Personally, I find myself pulling code from similar discussion threads several times, rather than taking the time to learn and solidify the concept so that I can reproduce the code myself the next time.

This approach is lazy and while it may be the path of least resistance in the short-term, it will ultimately hurt your growth, productivity, and ability to recall syntax (cough, interviews) down the line.

The Goal

Recently, I’ve been working through an online data science course titled Python for Data Science and Machine Learning on Udemy (Oh God, I sound like that guy on Youtube). Over the early lectures in the series, I was reminded of some concepts and syntax that I consistently overlook when performing data analysis in Python.

In the interest of solidifying my understanding of these concepts once and for all and saving you guys a couple of StackOverflow searches, here’s the stuff that I’m always forgetting when working with Python, NumPy, and Pandas.

I’ve included a short description and example for each, however for your benefit, I will also include links to videos and other resources that explore each concept more in-depth as well.

One-Line List Comprehension

Writing out a for loop every time you need to define some sort of list is tedious, luckily Python has a built-in way to address this problem in just one line of code. The syntax can be a little hard to wrap your head around but once you get familiar with this technique you’ll use it fairly often.

Source: Trey Hunner

See the example above and below for how you would normally go about list comprehension with a for loop vs. creating your list with in one simple line with no loops necessary.

x = [1,2,3,4]
out = []
for item in x:
    out.append(item**2)
print(out)
[1, 4, 9, 16]
# vs.
x = [1,2,3,4]
out = [item**2 for item in x]
print(out)
[1, 4, 9, 16]

Lambda Functions

Ever get tired of creating function after function for limited use cases? Lambda functions to the rescue! Lambda functions are used for creating small, one-time and anonymous function objects in Python. Basically, they let you create a function, without creating a function.
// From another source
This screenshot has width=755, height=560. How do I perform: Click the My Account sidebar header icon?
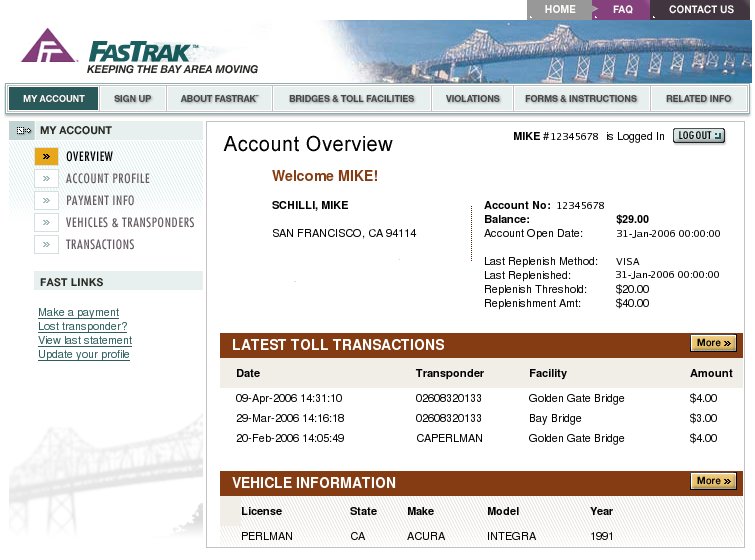23,131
The basic syntax of lambda functions is:

lambda arguments: expression

Note that lambda functions can do everything that regular functions can do, as long as there’s just one expression. Check out the simple example below and the upcoming video to get a better feel for the power of lambda functions:

double = lambda x: x * 2
print(double(5))
10

Map and Filter

Once you have a grasp on lambda functions, learning to pair them with the map and filter functions can be a powerful tool.
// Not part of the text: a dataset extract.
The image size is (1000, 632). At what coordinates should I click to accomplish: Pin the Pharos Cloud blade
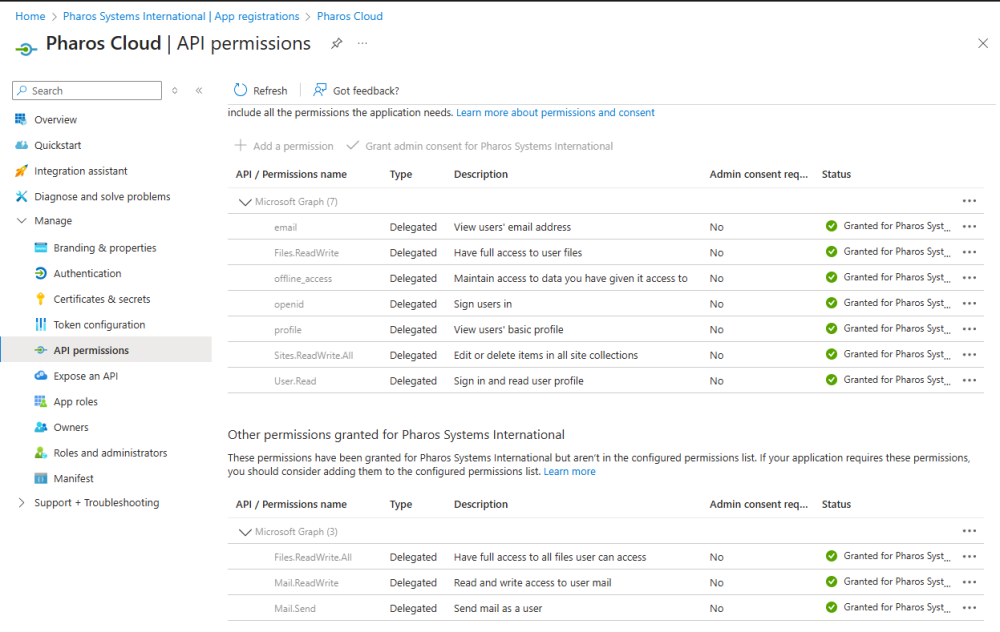(x=337, y=44)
Specifically, map takes in a list and transforms it into a new list by performing some sort of operation on each element. In this example, it goes through each element and maps the result of itself times 2 to a new list. Note that the list function simply converts the output to list type.

# Map
seq = [1, 2, 3, 4, 5]
result = list(map(lambda var: var*2, seq))
print(result)
[2, 4, 6, 8, 10]

The filter function takes in a list and a rule, much like map, however it returns a subset of the original list by comparing each element against the boolean filtering rule.

# Filter
seq = [1, 2, 3, 4, 5]
result = list(filter(lambda x: x > 2, seq))
print(result)
[3, 4, 5]

Arange and Linspace

For creating quick and easy Numpy arrays, look no further than the arange and linspace functions. Each one has their specific purpose, but the appeal here (instead of using range), is that they output NumPy arrays, which are typically easier to work with for data science.

Arange returns evenly spaced values within a given interval. Along with a starting and stopping point, you can also define a step size or data type if necessary. Note that the stopping point is a ‘cut-off’ value, so it will not be included in the array output.

# np.arange(start, stop, step)
np.arange(3, 7, 2)
array([3, 5])

Linspace is very similar, but with a slight twist. Linspace returns evenly spaced numbers over a specified interval. So given a starting and stopping point, as well as a number of values, linspace will evenly space them out for you in a NumPy array. This is especially helpful for data visualizations and declaring axes when plotting.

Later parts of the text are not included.